> **RECORDS FOR THE TASK**
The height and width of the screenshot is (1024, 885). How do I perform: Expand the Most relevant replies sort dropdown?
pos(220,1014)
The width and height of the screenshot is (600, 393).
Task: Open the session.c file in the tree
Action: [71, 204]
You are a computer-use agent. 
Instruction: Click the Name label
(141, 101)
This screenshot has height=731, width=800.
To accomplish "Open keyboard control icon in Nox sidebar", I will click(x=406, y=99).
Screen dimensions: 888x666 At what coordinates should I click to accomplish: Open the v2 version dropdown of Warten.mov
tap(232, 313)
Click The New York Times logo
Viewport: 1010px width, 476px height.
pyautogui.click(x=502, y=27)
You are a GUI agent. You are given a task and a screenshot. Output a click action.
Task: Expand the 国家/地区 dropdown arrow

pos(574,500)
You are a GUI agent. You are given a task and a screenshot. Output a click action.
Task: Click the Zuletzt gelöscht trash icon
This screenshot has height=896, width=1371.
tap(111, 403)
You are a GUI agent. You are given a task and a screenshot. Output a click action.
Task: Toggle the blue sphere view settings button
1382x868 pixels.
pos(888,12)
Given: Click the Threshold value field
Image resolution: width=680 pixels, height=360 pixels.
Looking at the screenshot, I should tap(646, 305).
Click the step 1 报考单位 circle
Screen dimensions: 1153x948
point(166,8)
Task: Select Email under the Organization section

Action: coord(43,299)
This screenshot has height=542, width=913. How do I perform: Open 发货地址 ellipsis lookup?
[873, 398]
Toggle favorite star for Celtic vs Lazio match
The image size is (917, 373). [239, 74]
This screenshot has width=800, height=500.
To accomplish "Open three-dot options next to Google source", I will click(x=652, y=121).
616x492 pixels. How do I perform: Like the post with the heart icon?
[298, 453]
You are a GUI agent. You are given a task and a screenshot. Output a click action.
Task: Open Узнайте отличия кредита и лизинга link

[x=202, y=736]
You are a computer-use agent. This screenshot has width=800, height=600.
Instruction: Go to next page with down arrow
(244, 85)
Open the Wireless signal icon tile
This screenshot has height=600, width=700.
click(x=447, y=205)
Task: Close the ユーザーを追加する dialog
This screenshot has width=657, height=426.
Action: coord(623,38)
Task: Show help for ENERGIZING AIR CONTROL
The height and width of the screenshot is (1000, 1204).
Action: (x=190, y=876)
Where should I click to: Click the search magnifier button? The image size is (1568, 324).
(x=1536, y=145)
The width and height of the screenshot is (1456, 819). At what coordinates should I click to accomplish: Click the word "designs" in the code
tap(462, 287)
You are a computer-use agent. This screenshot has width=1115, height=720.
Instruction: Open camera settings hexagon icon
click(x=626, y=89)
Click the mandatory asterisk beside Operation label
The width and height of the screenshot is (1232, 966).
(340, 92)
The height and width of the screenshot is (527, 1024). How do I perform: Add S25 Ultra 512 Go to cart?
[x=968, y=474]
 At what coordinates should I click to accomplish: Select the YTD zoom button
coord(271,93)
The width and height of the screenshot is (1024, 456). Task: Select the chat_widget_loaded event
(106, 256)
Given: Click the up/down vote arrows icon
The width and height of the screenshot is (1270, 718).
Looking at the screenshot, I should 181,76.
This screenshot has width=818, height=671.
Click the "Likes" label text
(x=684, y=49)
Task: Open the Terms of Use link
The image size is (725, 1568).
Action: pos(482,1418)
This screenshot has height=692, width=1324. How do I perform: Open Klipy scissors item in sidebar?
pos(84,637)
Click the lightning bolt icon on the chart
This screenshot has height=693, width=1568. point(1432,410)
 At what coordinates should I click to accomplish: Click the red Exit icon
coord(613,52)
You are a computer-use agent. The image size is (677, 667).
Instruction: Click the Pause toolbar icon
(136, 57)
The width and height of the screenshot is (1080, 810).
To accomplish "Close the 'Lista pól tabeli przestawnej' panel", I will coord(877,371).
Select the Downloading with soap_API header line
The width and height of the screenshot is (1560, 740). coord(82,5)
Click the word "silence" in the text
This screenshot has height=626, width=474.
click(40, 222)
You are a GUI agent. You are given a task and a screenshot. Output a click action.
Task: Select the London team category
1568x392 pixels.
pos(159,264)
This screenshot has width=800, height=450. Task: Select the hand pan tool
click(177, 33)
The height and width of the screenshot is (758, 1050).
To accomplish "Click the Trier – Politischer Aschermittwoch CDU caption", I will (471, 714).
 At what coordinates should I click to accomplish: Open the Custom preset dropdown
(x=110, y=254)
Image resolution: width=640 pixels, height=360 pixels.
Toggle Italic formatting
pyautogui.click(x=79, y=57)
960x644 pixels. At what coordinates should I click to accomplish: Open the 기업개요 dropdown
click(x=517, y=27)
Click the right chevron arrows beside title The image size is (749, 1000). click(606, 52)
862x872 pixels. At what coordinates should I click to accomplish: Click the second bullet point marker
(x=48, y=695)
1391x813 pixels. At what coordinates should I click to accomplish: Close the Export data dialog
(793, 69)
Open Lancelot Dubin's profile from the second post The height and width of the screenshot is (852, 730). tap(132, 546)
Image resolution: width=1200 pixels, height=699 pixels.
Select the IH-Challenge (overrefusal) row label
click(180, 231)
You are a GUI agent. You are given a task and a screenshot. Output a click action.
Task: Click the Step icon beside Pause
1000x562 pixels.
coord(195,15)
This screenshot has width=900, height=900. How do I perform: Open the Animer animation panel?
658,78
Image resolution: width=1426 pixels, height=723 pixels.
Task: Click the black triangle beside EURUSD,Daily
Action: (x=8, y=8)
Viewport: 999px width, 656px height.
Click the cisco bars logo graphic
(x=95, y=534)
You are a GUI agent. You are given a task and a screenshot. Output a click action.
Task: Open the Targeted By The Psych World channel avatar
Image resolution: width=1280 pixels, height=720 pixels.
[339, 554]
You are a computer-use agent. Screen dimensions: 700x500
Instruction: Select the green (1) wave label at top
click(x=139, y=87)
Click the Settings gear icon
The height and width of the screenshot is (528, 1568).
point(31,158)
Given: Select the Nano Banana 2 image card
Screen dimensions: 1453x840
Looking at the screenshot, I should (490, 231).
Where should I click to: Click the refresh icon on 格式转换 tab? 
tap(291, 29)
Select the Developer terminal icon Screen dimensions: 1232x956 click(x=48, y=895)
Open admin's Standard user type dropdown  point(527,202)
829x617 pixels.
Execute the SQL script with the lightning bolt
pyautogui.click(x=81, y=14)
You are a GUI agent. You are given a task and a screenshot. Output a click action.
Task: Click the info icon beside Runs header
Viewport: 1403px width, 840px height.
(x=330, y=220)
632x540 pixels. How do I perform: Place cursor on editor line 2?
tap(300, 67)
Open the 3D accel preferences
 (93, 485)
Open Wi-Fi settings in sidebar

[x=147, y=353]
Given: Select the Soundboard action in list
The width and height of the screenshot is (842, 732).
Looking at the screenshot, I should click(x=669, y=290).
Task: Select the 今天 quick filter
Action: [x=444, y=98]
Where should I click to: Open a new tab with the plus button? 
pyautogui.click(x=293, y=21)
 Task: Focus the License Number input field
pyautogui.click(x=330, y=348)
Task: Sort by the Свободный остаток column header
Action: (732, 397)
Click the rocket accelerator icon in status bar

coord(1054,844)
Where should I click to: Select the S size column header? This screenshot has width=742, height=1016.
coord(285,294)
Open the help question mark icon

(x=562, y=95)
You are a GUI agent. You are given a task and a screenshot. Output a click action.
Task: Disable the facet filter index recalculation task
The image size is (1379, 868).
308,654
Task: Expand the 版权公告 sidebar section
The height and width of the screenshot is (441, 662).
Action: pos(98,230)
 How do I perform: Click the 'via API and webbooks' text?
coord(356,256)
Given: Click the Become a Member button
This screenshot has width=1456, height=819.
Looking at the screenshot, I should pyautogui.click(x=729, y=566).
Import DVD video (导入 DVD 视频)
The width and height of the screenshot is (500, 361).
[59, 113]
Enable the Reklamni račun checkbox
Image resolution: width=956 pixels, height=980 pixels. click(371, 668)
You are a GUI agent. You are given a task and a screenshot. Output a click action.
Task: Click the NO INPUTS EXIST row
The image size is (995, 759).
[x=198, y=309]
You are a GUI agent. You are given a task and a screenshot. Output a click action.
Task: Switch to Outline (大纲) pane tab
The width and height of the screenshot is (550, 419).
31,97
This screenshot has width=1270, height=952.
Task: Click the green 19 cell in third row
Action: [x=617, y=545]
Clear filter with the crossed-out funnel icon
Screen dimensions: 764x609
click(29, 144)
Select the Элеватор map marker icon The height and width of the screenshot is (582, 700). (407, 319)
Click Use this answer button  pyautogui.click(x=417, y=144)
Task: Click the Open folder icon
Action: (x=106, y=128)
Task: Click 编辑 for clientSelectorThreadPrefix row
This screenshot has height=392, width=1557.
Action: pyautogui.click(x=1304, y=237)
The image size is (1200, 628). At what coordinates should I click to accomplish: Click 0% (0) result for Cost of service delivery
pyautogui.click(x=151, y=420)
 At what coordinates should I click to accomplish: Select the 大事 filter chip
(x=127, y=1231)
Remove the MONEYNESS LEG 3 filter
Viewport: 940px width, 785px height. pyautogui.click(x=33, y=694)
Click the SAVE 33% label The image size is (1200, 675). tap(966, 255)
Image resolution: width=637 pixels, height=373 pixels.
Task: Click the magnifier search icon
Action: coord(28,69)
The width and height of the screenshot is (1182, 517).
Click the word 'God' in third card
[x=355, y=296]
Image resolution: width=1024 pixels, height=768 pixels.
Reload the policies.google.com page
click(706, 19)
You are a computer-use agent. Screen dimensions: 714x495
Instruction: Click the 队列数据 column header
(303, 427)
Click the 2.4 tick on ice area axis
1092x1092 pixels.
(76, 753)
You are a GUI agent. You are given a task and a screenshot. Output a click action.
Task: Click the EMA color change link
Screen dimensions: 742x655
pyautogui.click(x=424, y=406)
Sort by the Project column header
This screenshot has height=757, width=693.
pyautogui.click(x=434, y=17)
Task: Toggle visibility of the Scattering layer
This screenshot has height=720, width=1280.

> **TASK TO COMPLETE**
Copy out, word for word, the part of the entries above that begins at the line with "Task: Click the info icon beside Runs header" and ends at the line with "Given: Select the Soundboard action in list", including both.

> **COMPLETED TASK**
Task: Click the info icon beside Runs header
Viewport: 1403px width, 840px height.
(x=330, y=220)
632x540 pixels. How do I perform: Place cursor on editor line 2?
tap(300, 67)
Open the 3D accel preferences
 (93, 485)
Open Wi-Fi settings in sidebar

[x=147, y=353]
Given: Select the Soundboard action in list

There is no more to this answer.